On 01/04/2016 07:32 AM, Ajit Kumar Agarwal wrote:
-----Original Message-----
From: Jeff Law [mailto:l...@redhat.com]
Sent: Wednesday, December 23, 2015 12:06 PM
To: Ajit Kumar Agarwal; Richard Biener
Cc: GCC Patches; Vinod Kathail; Shail Aditya Gupta; Vidhumouli Hunsigida;
Nagaraju Mekala
Subject: Re: [Patch,tree-optimization]: Add new path Splitting pass on tree ssa
representation
On 12/11/2015 02:11 AM, Ajit Kumar Agarwal wrote:
Mibench/EEMBC benchmarks (Target Microblaze)
Automotive_qsort1(4.03%), Office_ispell(4.29%), Office_stringsearch1(3.5%).
Telecom_adpcm_d( 1.37%), ospfv2_lite(1.35%).
I'm having a real tough time reproducing any of these results. In fact, I'm having a
tough time seeing cases where path splitting even applies to the Mibench/EEMBC
benchmarks >>mentioned above.
In the very few cases where split-paths might apply, the net resulting assembly
code I get is the same with and without split-paths.
How consistent are these results?
I am consistently getting the gains for office_ispell and office_stringsearch1,
telcom_adpcm_d. I ran it again today and we see gains in the same bench mark
tests
with the split path changes.
What functions are being affected that in turn impact performance?
For office_ispell: The function are Function "linit (linit, funcdef_no=0,
decl_uid=2535, cgraph_uid=0, symbol_order=2) for lookup.c file".
"Function checkfile (checkfile, funcdef_no=1,
decl_uid=2478, cgraph_uid=1, symbol_order=4)"
" Function correct (correct, funcdef_no=2,
decl_uid=2503, cgraph_uid=2, symbol_order=5)"
" Function askmode (askmode, funcdef_no=24,
decl_uid=2464, cgraph_uid=24, symbol_order=27)"
for correct.c file.
For office_stringsearch1: The function is Function "bmhi_search (bmhi_search,
funcdef_no=1, decl_uid=2178, cgraph_uid=1, symbol_order=5)"
for bmhisrch.c file.
In linit there are two path splitting opportunities. Neither of them
are cases where path splitting exposes any CSE or DCE opportunities at
the tree level. In fact, in both cases there are no operands from the
predecessors that feed into the join (that we duplicate the split the path).
There's a path splitting opportunity in correct.c::givehelp which AFAICT
is totally uninteresting from a performance standpoint. However, these
are one of the few cases where path splitting actually results in
something that is better optimized at the tree level. How ironic. We'd
easily get the same result by sinking a statement down through a PHI in
a manner similar to what's been suggested for 64700.

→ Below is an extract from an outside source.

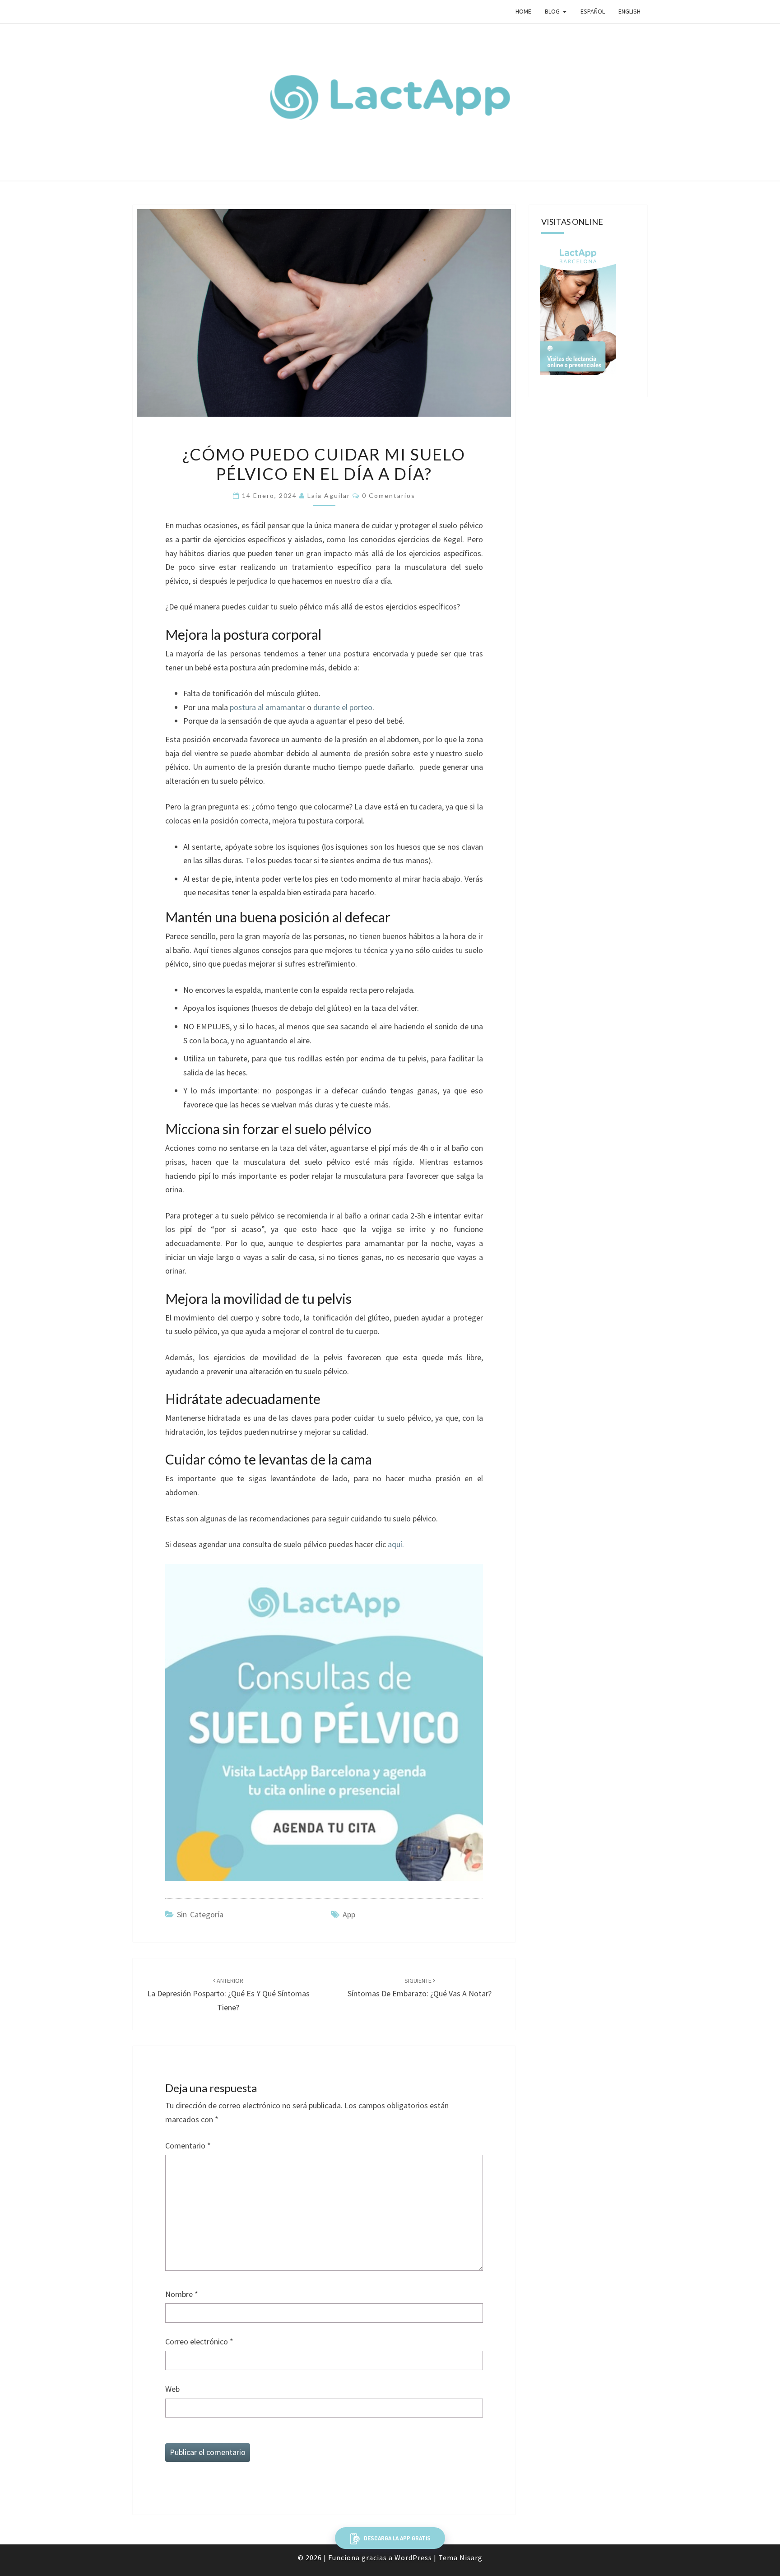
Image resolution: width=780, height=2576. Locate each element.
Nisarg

In correct.c::checkfile and correct.c::correct and correct.c::askmode
the path splitting opportunities do not lead to any further
simplifications at the gimple level.
Similarly for bmhisrch.c::bmhi_search.
So when I look across all these examples, the only one that's really a
CSE/DCE opportunity exposed by path splitting that is performance
important is adpcm_code.
The rest, AFAICT, benefit at a much lower level -- a diamond in the CFG
will require an unconditional branch from the end of one arm around the
other arm to the join point. With path splitting that unconditional
branch is eliminated. So there's a small gain for that. That gain may
be even larger on the microblaze because of its exposed delay slot
architecture -- one less slot to fill. It may also result in better
code layouts which help simplistic branch predictors.
So I find myself wondering if the primary effect we're looking for most
of the time is really elimination of that unconditional branch. And if
it is the case, then we're looking at a very different costing heuristic
-- one that favors very small join blocks rather than larger ones (that
supposedly help expose CSE/DCE, but in reality aren't for the benchmarks
I've looked at).
And if that's the case, then we may really be looking at something that
belongs at the RTL level rather than at the tree/gimple level. Sadly,
it's harder to do things like duplicate blocks at the RTL level.
Anyway, I'm going to ponder some more.
jeff